→ Problem to work on
Print the items below verbatim, from the line containing "Given: Open the hamburger menu" through the end of the items, leaving out the pictures.

→ Material for this exercise
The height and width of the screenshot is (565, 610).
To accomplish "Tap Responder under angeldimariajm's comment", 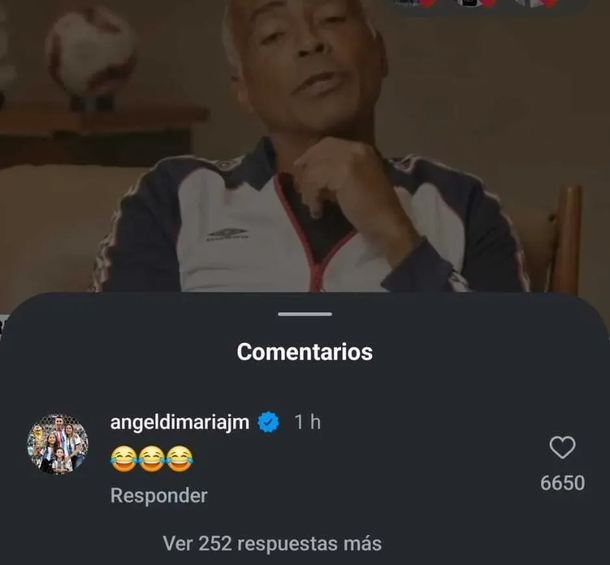I will pyautogui.click(x=159, y=495).
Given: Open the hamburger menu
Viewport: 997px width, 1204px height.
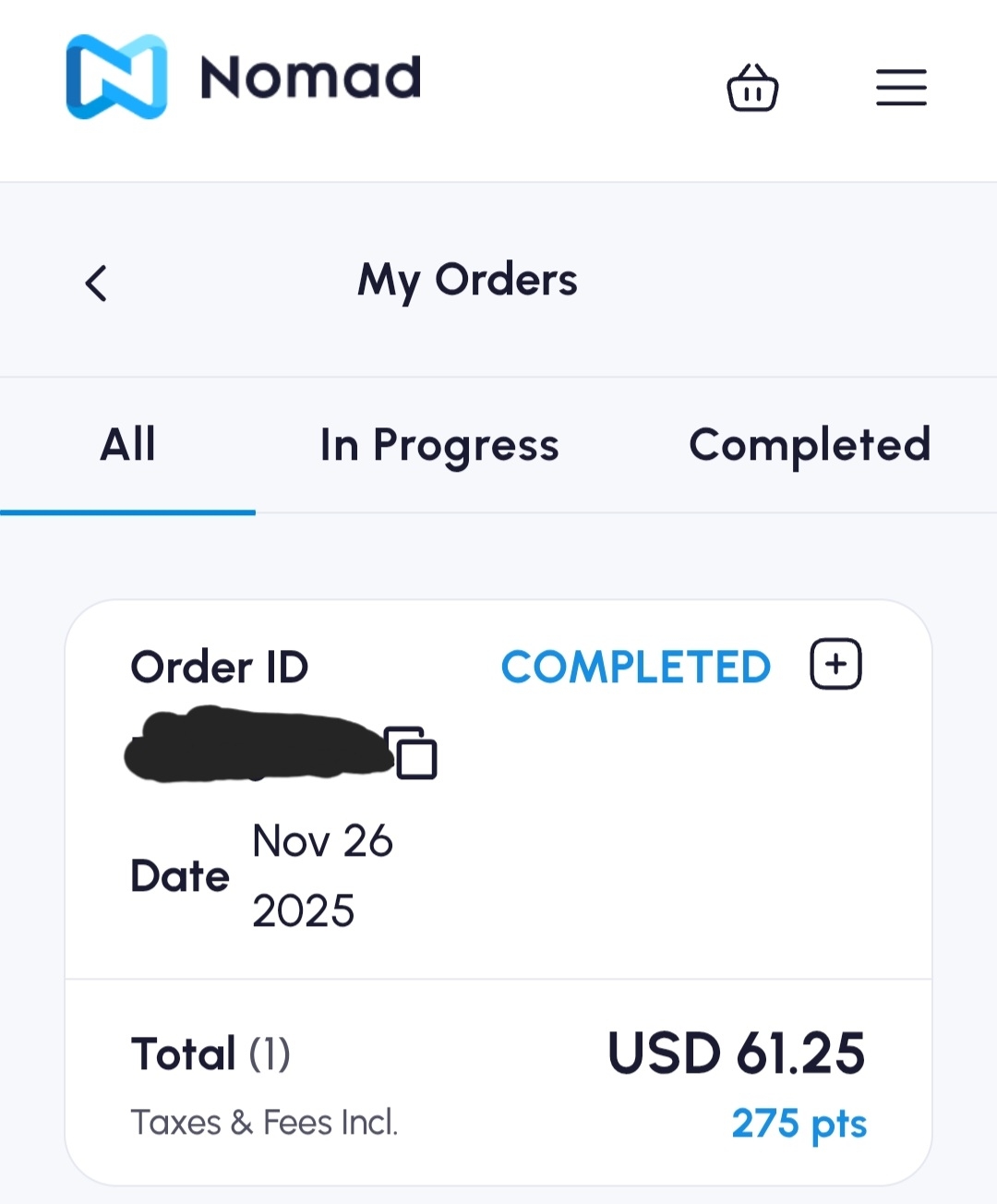Looking at the screenshot, I should [x=901, y=88].
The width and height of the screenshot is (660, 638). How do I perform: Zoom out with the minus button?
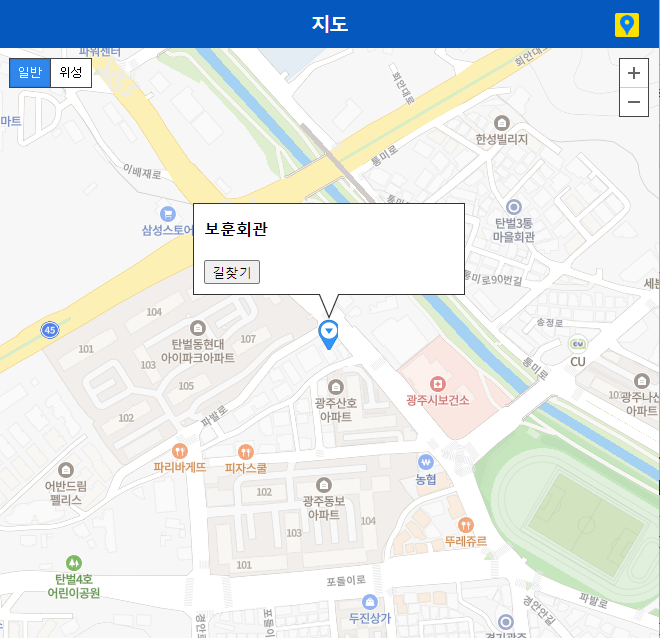634,102
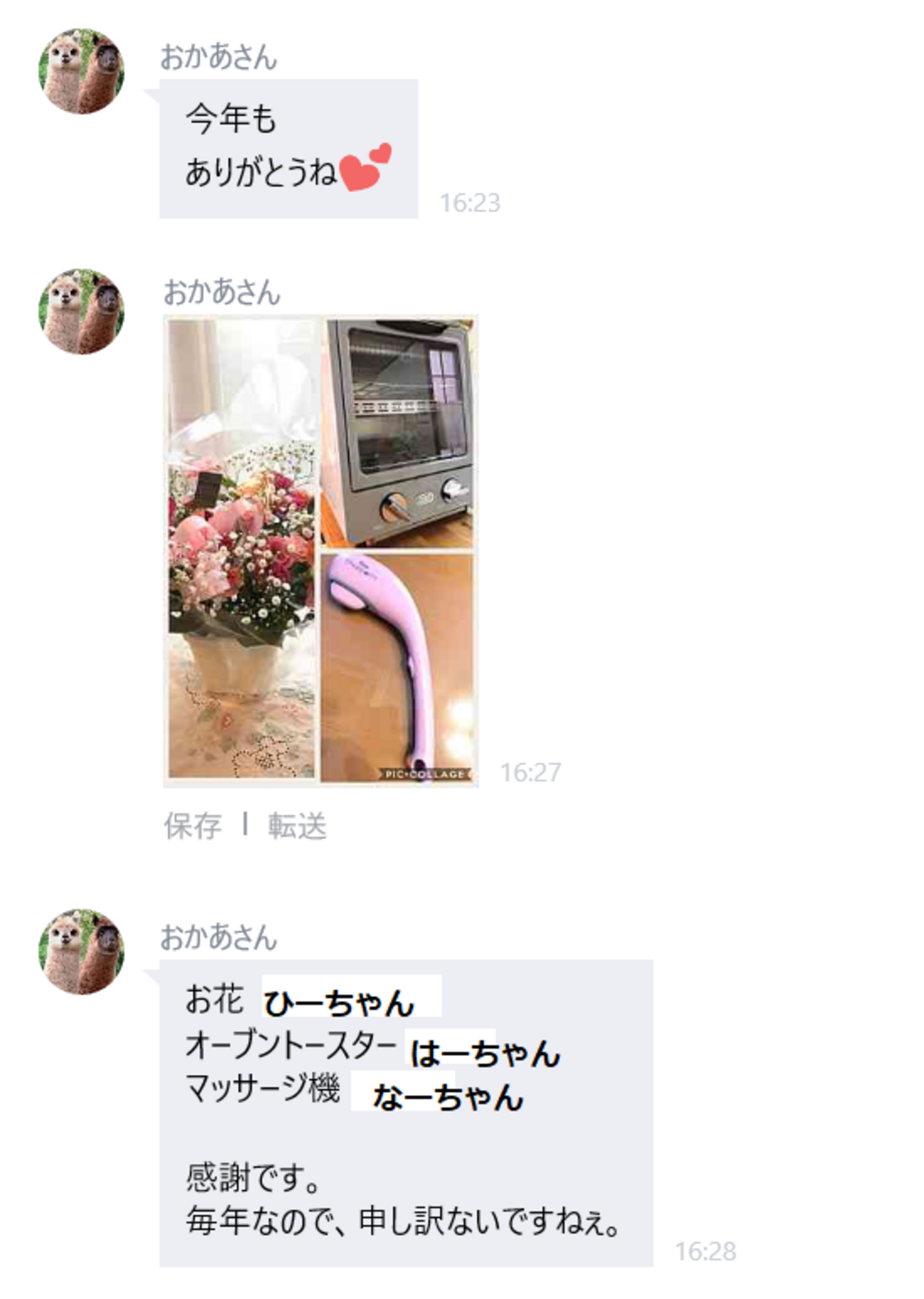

→ Reply to the task
Given: Open the hamburger menu
Viewport: 997px width, 1204px height.
Looking at the screenshot, I should [x=901, y=88].
The width and height of the screenshot is (660, 638). How do I perform: Zoom out with the minus button?
634,102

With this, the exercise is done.